__Texte choisi__
>>
Bercé dans son enfance par un multiculturalisme au sein duquel se côtoient religions catholiques, juives et musulmanes, Kader Attia est orienté vers la pratique des arts par son professeur de dessin. Après son baccalauréat, il va s’initier à l’école Duperré où il obtient son diplôme en 1993, avant d’intégrer l’école des Beaux-Arts de Barcelone en 1994.
C’est au Congo-Brazzaville que sa carrière artistique décolle avec l’exposition, au Centre culturel Français de Brazzaville de ses premières œuvres sur le thème « Humanistes au Congo ».
Aujourd’hui, l’artiste philosophe Kader Attia privilégie la photographie, l’installation, la vidéo et la sculpture comme médium. Il s’inspire des travaux anthropologiques de Claude Lévi-Strauss dans la réalisation de ses œuvres mais également ceux de Michel Foucault, comme par exemple son œuvre « Construire, déconstruire, reconstruire : Le Corps utopique ».
Il fait office de poète à travers ses différentes expositions et s’écarte des atrocités qu’attirent les œuvres à caractère politique pour se consacrer à la réparation sociale et culturelle.
L’humaniste africain à la tête de la Biennale de Berlin 2022 !
Nommé curateur à la tête de la 12ème édition de la Biennale d’art contemporain de Berlin pour son engagement pour la restitution des biens culturels, ses analyses sur les impacts de la crise sanitaire et ses travaux antérieurs, notamment ceux relatifs à la dénonciation politique, Kader Attia estime que les erreurs du passé doivent nous servir à inventer un monde meilleur.
L’artiste qui, dans son parcours a abordé plusieurs thématiques, notamment la politique, la réparation, les relations entre les pays colonisés et l’occident, la restitution des biens culturels de l’Afrique, les crises économiques, les impacts de la pandémie de la Covid-19…, pourrait orienter les productions artistiques de la prochaine Biennale de Berlin sur les thématiques relatives à l’actualité sociopolitique notamment la crise sanitaire et ses corollaires (la crise économique, l’anxiété, l’accentuation des inégalités …).
<<
__Liste des activités__
A: Traduisez en anglais cette phrase du texte sur Kader Attia : « C’est au Congo-Brazzaville que sa carrière artistique décolle avec l’exposition, au Centre culturel Français de Brazzaville de ses premières œuvres sur le thème « Humanistes au Congo ». »
B: Rédigez la suite du texte sur Kader Attia, en repartant après sa dernière phrase.

(Données d'ancrage sur captures d'écran)
>>
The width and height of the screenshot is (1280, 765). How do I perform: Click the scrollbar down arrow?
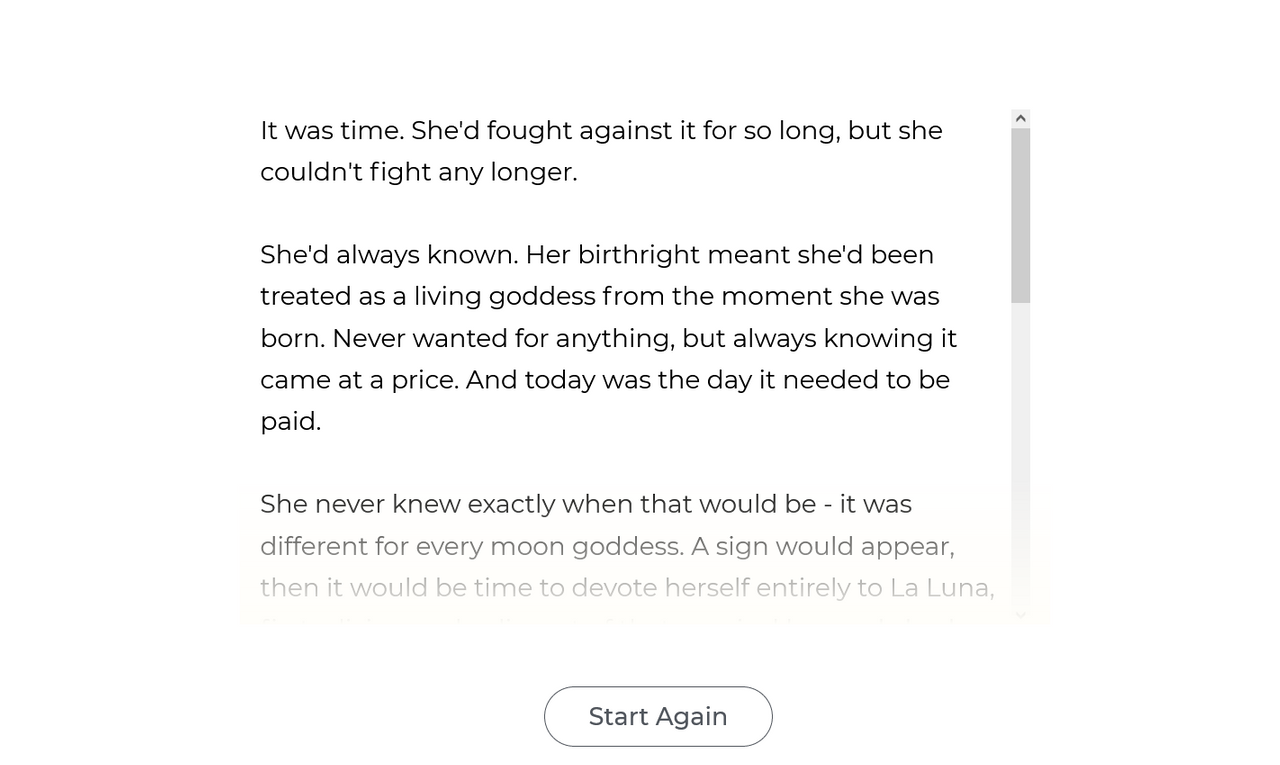click(1020, 615)
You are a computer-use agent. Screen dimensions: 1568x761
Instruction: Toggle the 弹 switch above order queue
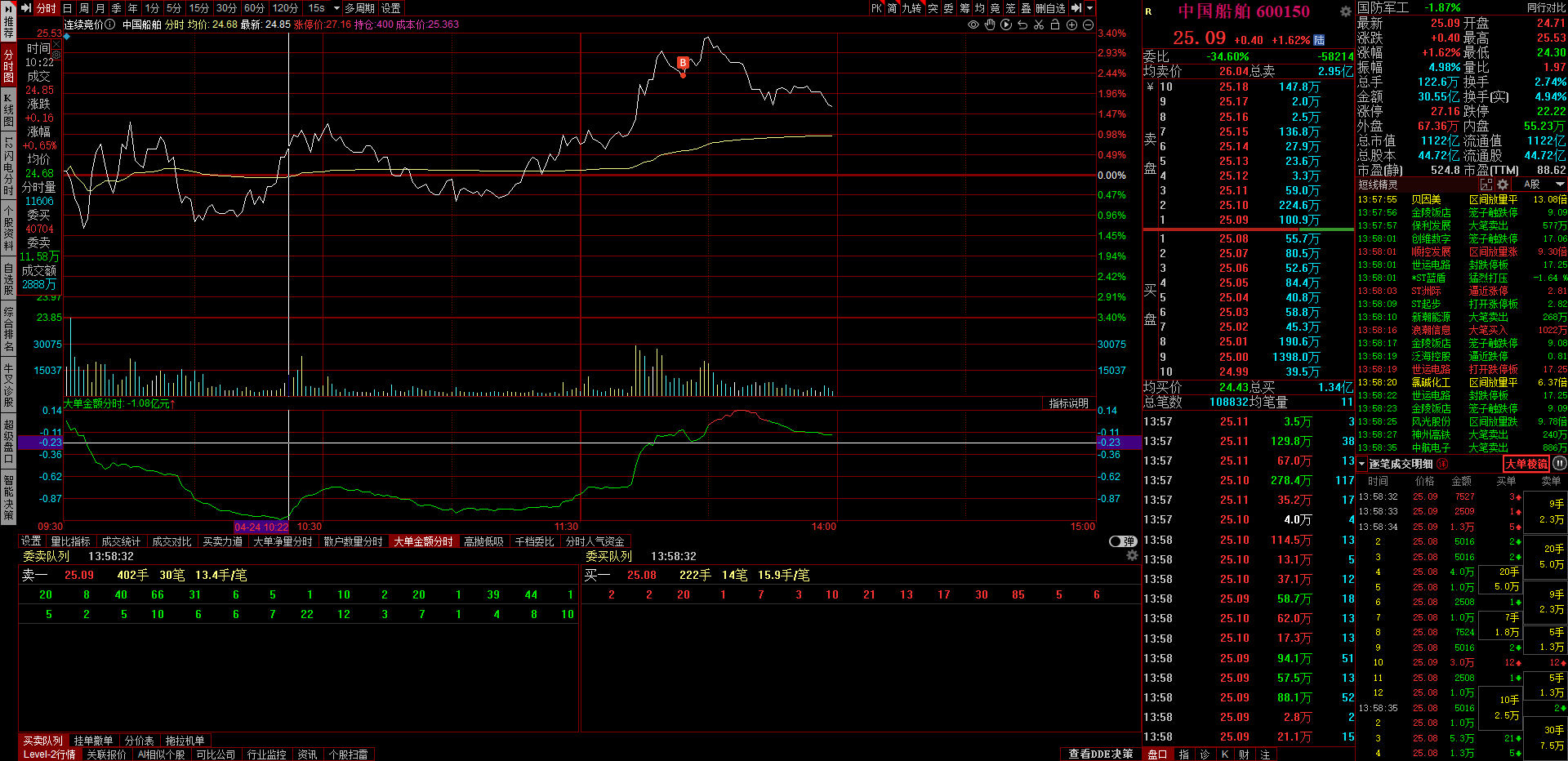[x=1124, y=541]
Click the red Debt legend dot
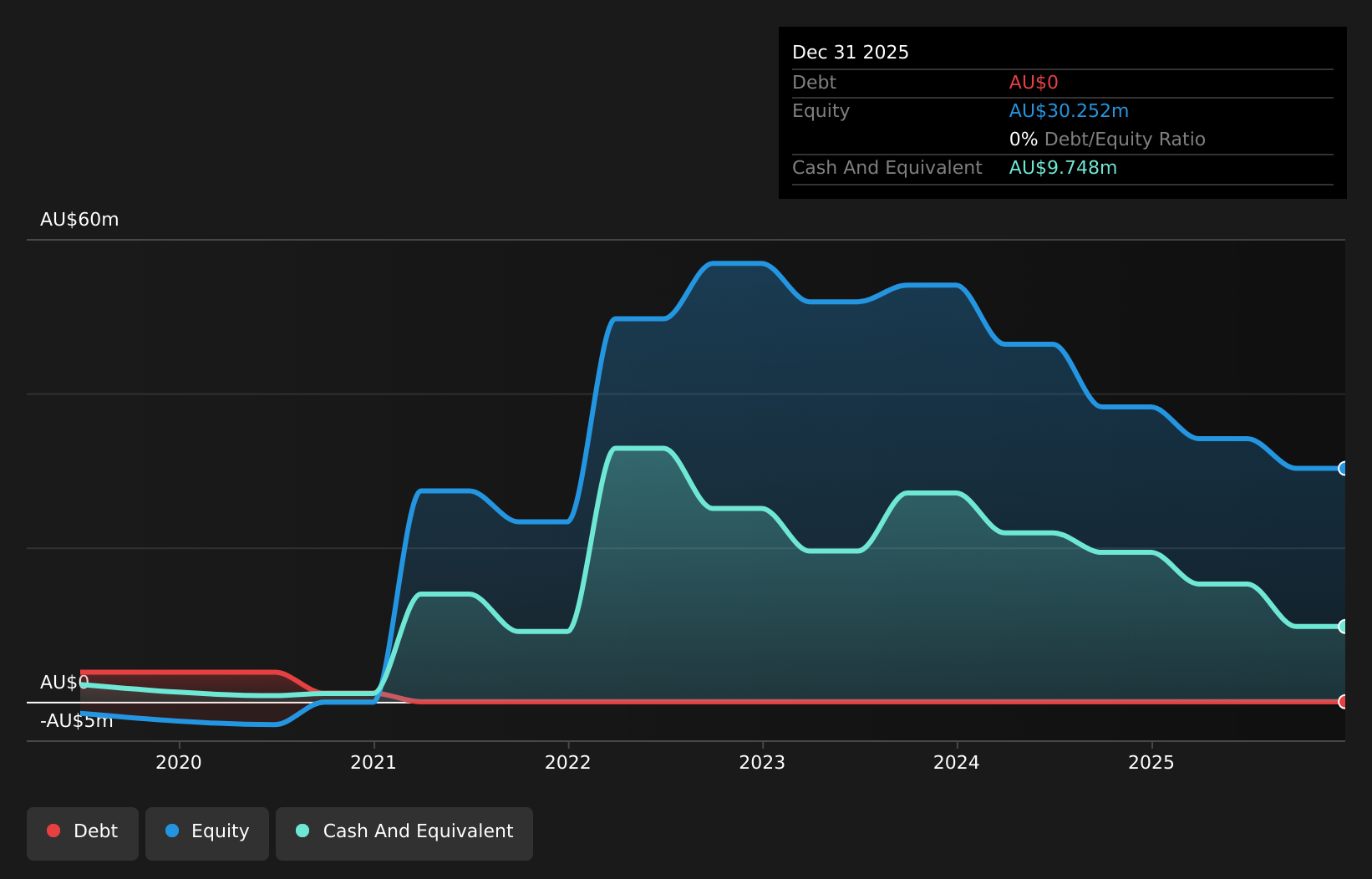This screenshot has width=1372, height=879. pos(53,831)
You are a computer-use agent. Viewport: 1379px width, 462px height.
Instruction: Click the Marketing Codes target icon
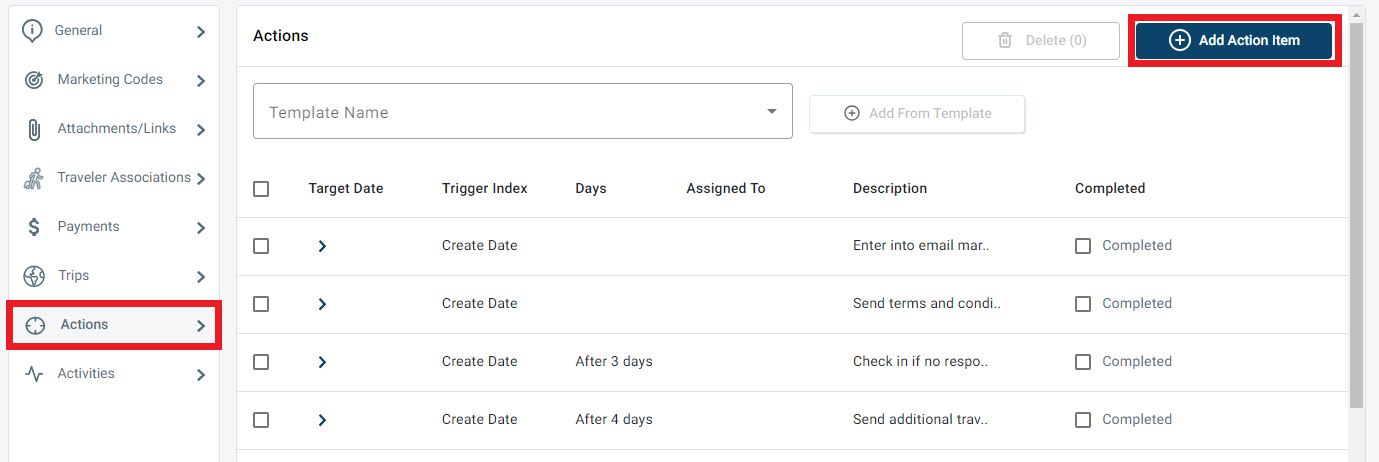tap(34, 80)
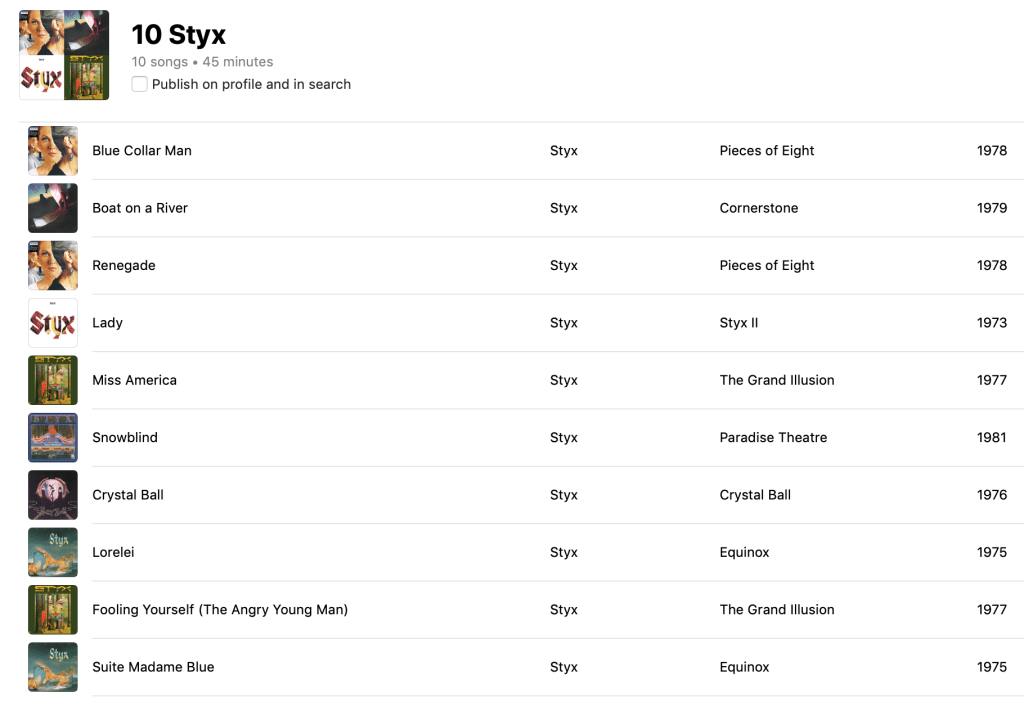Image resolution: width=1024 pixels, height=702 pixels.
Task: Click the 10 Styx playlist title
Action: (179, 35)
<<
__Résultats attendus__
A: It was in Congo-Brazzaville that his artistic career took off with the exhibition, at the French Cultural Center in Brazzaville, of his first works on the theme "Humanists in Congo."

B:
Par cette nomination, Kader Attia devient le premier artiste africain qui occupera le poste de commissaire de la biennale de Berlin. Il se retrouve ainsi au rang de grands noms tels que l’artiste italien Maurizio Cattelan, le performeur et vidéaste polonais Artur Żmijewski, ou encore la colombienne María Berríos, l’ayant tous précédé.
Kader Attia : Une première exposition personnelle en Grèce avant la Biennale de Berlin
En attendant la 12ème édition de la Biennale d’art contemporain de Berlin, Kader Attia présente du 07 mai au 19 juin 2021 sa première exposition personnelle au State of Concept à Athènes.
Le franco-algérien pose son regard critique sur les maux qui minent la société actuelle et se penche sur les questions qui relancent le débat relatif aux problèmes du monde ainsi que le prolongement des impacts négatifs de l’impérialisme et du colonialisme sur les sociétés non occidentales. Il rassemble ainsi ses photographies et vidéos pour construire un discours analytique sur les possibilités pour les sociétés marginalisées de reprendre possession de leur culture.
Pour cette exposition, Kader Attia a puisé au sein de ses anciennes réalisations mélangées aux nouvelles productions pour créer une exposition originale. Il présente quelques œuvres telles que Reason’s Oxymorons, et son nouveau film The Object’s Interlacing (2020), dans lequel il aborde la question de la restitution des biens africains, la situation des réfugiés particulièrement chère pour la Grèce.